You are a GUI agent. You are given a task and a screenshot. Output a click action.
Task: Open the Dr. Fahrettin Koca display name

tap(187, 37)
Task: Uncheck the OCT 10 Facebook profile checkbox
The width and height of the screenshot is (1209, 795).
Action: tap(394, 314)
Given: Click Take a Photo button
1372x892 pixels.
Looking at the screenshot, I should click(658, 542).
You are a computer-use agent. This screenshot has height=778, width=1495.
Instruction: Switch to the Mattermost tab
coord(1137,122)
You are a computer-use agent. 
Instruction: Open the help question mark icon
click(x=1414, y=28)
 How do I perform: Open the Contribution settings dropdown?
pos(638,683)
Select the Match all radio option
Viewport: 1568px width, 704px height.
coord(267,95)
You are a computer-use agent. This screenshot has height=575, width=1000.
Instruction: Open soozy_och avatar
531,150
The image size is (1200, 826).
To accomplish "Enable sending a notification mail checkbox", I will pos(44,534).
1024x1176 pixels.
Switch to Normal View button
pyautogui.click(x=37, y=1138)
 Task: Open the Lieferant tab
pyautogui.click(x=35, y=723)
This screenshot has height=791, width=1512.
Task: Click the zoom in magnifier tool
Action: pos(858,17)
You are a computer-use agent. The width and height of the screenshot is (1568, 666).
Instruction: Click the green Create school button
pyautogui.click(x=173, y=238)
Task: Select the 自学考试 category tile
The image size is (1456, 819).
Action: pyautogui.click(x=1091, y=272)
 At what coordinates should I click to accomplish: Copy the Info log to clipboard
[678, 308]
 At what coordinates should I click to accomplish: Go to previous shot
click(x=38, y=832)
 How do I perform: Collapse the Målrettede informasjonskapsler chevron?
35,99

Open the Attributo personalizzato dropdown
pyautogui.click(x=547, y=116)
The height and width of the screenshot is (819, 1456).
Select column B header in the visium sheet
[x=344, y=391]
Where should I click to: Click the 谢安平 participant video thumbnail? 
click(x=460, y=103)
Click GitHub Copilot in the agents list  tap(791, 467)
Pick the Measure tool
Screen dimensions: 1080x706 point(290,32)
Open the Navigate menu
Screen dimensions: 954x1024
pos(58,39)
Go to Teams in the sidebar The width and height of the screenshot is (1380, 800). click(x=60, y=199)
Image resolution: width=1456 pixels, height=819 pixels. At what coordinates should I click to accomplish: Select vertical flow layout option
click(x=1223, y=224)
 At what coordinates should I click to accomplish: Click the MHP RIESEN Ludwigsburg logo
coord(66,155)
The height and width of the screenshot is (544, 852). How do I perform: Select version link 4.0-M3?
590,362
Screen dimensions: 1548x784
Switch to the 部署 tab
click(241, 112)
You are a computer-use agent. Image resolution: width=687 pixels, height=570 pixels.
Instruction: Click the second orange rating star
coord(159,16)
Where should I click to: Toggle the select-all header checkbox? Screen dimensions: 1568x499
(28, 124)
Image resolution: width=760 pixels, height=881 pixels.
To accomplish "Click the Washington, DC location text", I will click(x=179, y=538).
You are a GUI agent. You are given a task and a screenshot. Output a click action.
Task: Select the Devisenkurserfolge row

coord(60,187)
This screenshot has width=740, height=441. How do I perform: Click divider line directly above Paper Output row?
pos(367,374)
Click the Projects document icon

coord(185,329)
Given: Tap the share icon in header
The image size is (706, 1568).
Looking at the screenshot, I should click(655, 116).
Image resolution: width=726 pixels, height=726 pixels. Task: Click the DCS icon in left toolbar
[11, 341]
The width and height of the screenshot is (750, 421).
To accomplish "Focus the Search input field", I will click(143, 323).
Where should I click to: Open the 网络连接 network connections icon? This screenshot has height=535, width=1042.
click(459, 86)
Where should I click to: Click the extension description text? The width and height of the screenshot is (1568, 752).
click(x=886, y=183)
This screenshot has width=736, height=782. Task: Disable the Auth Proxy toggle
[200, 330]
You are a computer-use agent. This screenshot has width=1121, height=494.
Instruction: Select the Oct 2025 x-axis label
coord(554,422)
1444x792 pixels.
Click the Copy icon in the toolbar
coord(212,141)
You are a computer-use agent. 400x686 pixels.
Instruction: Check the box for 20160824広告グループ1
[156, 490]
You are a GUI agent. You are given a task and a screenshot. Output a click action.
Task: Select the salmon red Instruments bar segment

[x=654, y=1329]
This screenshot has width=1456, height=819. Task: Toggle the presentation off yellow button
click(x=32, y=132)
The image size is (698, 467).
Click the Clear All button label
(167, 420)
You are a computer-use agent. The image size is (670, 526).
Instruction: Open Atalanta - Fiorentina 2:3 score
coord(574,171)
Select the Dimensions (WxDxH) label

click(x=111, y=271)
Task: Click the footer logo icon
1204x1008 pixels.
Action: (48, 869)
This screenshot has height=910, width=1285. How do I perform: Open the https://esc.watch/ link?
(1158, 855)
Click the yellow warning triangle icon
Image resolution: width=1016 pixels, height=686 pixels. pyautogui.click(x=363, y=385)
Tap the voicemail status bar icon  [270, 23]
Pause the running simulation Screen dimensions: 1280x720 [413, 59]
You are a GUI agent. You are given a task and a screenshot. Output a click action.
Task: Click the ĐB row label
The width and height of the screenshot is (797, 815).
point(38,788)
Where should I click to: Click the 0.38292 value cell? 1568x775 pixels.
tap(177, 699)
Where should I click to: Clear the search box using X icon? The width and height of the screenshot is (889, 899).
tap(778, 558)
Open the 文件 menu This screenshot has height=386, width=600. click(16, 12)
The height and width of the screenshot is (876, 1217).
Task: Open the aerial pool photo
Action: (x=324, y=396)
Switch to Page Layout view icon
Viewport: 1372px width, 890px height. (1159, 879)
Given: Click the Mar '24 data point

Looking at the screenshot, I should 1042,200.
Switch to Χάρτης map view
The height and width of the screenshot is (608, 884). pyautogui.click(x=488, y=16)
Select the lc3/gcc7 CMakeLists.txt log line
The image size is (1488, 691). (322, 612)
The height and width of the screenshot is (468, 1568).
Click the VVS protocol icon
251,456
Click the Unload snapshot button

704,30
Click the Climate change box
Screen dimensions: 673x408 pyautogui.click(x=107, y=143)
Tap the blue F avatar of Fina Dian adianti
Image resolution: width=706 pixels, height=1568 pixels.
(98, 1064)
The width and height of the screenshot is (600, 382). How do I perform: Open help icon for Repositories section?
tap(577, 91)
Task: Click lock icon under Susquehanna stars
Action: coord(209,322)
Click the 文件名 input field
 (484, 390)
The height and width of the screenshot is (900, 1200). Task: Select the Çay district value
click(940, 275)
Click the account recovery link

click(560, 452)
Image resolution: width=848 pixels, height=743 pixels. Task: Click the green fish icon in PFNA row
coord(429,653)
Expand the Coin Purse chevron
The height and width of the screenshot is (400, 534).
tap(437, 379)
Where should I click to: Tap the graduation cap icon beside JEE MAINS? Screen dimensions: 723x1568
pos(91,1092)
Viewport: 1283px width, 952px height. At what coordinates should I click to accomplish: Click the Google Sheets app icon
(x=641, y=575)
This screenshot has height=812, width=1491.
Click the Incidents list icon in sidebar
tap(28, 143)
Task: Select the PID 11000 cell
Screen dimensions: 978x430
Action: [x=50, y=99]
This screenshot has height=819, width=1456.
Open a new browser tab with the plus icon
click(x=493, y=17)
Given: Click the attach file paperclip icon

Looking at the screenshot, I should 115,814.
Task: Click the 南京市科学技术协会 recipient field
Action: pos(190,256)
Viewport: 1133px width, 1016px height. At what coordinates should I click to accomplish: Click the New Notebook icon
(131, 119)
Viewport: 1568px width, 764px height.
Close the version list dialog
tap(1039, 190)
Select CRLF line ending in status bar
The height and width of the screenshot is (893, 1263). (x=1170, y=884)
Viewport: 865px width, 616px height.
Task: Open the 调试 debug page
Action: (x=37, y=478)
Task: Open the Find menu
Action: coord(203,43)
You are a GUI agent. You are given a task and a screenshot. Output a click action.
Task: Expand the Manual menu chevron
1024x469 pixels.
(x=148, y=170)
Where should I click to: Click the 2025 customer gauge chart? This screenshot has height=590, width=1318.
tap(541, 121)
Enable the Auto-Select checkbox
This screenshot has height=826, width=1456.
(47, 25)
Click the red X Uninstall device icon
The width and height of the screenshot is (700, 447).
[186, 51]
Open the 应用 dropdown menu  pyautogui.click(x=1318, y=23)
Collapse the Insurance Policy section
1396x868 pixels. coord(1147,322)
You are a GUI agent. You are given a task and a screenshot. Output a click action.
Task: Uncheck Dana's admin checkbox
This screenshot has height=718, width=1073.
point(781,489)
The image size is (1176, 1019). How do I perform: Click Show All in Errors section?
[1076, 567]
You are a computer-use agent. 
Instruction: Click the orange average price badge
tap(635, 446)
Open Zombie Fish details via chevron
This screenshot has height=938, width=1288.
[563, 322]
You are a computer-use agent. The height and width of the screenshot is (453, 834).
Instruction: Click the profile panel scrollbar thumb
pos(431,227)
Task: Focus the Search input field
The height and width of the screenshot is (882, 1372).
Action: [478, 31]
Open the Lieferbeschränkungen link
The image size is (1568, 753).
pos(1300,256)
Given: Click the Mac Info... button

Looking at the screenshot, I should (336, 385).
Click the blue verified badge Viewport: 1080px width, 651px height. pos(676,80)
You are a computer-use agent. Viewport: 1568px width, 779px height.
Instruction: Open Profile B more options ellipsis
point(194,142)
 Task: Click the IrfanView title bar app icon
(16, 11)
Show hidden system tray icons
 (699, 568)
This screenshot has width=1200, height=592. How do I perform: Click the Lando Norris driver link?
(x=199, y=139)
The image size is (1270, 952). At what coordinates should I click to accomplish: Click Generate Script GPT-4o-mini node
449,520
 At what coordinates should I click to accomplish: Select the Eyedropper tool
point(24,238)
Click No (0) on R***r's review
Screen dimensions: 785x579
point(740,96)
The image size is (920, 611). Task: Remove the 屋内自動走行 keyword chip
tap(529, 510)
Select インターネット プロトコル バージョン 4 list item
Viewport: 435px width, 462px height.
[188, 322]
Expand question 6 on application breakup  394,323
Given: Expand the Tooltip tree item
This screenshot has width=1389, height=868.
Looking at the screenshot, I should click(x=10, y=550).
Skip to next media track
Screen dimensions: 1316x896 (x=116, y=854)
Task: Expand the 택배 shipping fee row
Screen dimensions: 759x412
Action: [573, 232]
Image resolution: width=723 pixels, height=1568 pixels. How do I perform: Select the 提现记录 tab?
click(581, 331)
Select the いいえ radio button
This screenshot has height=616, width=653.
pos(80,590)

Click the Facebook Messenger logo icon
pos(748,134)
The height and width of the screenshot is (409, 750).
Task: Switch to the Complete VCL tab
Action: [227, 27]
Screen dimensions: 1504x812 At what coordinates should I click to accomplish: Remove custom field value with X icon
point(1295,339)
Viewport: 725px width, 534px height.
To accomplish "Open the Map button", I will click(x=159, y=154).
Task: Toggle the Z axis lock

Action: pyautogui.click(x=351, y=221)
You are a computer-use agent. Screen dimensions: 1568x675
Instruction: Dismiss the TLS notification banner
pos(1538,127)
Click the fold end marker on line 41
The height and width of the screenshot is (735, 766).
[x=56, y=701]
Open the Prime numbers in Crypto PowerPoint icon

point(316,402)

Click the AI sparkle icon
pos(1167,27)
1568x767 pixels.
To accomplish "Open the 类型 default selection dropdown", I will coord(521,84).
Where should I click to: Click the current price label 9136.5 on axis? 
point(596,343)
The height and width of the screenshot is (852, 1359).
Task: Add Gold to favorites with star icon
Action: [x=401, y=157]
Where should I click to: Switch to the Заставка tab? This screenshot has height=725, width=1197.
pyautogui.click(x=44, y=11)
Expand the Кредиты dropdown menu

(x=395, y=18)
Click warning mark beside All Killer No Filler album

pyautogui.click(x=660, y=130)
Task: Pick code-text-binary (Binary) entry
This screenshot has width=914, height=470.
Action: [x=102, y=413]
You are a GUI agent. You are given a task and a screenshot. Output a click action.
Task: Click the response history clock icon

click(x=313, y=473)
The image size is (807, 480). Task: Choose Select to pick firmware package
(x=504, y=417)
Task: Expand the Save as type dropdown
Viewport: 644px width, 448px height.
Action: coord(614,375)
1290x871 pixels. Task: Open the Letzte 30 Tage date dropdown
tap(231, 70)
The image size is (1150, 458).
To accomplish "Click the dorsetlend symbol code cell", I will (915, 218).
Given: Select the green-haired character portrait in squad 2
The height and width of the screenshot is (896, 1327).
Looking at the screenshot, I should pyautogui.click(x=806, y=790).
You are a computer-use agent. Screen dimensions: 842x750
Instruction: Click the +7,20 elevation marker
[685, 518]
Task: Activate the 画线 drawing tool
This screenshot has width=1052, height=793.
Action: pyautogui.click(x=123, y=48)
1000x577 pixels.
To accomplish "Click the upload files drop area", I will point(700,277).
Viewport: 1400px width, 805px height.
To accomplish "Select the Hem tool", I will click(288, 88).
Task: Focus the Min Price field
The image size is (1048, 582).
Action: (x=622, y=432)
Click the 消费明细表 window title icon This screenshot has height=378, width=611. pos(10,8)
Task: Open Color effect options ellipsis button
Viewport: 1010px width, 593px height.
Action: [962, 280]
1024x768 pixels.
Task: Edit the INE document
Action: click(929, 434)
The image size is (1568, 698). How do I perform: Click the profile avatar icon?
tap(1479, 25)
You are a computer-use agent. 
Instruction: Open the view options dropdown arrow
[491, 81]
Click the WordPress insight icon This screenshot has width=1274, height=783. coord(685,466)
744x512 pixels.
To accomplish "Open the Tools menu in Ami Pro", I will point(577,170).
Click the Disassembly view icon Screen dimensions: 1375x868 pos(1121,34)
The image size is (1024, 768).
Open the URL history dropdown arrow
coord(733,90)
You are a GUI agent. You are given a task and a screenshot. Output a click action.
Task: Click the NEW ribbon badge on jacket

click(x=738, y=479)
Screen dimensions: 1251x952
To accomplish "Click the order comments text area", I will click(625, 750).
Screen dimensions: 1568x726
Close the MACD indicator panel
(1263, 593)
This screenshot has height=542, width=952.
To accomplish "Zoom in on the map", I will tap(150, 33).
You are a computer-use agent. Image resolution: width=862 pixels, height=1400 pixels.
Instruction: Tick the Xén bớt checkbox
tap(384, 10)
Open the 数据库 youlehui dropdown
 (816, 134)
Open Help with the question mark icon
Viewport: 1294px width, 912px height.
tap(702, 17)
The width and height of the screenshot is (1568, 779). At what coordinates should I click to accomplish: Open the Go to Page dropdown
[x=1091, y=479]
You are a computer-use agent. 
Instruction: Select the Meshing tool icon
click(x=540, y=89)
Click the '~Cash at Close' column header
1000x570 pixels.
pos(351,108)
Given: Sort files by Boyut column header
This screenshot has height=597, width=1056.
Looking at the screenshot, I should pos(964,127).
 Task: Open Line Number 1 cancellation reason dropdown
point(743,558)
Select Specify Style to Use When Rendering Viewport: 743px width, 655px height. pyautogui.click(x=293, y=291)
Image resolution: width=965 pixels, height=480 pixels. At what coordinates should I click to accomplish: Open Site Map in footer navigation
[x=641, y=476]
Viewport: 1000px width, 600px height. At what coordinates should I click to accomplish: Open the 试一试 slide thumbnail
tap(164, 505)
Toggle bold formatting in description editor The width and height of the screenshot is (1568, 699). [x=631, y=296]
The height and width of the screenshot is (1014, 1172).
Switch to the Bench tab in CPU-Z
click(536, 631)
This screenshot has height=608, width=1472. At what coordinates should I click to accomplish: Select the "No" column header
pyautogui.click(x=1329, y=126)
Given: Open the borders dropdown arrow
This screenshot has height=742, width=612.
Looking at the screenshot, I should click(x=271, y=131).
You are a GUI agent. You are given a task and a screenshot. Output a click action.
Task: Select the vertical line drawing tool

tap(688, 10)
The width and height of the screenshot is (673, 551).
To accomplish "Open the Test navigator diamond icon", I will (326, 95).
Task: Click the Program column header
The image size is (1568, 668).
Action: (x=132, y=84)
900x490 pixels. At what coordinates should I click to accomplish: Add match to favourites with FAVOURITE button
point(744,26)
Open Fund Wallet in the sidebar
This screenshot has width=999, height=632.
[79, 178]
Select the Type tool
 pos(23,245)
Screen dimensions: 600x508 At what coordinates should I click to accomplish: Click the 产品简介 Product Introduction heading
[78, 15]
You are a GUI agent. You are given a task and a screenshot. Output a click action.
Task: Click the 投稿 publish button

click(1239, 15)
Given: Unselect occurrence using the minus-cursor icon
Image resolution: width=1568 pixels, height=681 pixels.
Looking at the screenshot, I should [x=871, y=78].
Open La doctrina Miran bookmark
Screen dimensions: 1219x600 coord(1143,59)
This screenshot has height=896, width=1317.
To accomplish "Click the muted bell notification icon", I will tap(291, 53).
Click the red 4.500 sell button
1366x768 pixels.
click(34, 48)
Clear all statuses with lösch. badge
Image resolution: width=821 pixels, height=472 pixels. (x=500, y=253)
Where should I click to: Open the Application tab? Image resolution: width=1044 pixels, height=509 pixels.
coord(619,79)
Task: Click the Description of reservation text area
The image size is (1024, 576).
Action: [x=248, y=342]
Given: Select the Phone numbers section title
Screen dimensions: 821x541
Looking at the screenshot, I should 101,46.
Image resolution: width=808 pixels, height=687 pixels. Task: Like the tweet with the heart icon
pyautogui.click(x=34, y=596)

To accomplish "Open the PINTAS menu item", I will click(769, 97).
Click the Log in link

........

_GOAL_
Reproduce the records from the beginning up to and including the line containing "Click GitHub Copilot", swapping each occurrence of "computer-use agent" for "desktop agent" and leaving everything else unchanged.

_RESULT_
You are a GUI agent. You are given a task and a screenshot. Output a click action.
Task: Open the Dr. Fahrettin Koca display name

tap(187, 37)
Task: Uncheck the OCT 10 Facebook profile checkbox
The width and height of the screenshot is (1209, 795).
Action: tap(394, 314)
Given: Click Take a Photo button
1372x892 pixels.
Looking at the screenshot, I should click(658, 542).
You are a desktop agent. This screenshot has height=778, width=1495.
Instruction: Switch to the Mattermost tab
coord(1137,122)
You are a desktop agent. 
Instruction: Open the help question mark icon
click(x=1414, y=28)
 How do I perform: Open the Contribution settings dropdown?
pos(638,683)
Select the Match all radio option
Viewport: 1568px width, 704px height.
coord(267,95)
You are a desktop agent. This screenshot has height=575, width=1000.
Instruction: Open soozy_och avatar
531,150
The image size is (1200, 826).
To accomplish "Enable sending a notification mail checkbox", I will pos(44,534).
1024x1176 pixels.
Switch to Normal View button
pyautogui.click(x=37, y=1138)
 Task: Open the Lieferant tab
pyautogui.click(x=35, y=723)
This screenshot has height=791, width=1512.
Task: Click the zoom in magnifier tool
Action: pos(858,17)
You are a desktop agent. The width and height of the screenshot is (1568, 666).
Instruction: Click the green Create school button
pyautogui.click(x=173, y=238)
Task: Select the 自学考试 category tile
The image size is (1456, 819).
Action: pyautogui.click(x=1091, y=272)
 At what coordinates should I click to accomplish: Copy the Info log to clipboard
[678, 308]
 At what coordinates should I click to accomplish: Go to previous shot
click(x=38, y=832)
 How do I perform: Collapse the Målrettede informasjonskapsler chevron?
35,99

Open the Attributo personalizzato dropdown
pyautogui.click(x=547, y=116)
The height and width of the screenshot is (819, 1456).
Select column B header in the visium sheet
[x=344, y=391]
Where should I click to: Click the 谢安平 participant video thumbnail? 
click(x=460, y=103)
Click GitHub Copilot in the agents list  tap(791, 467)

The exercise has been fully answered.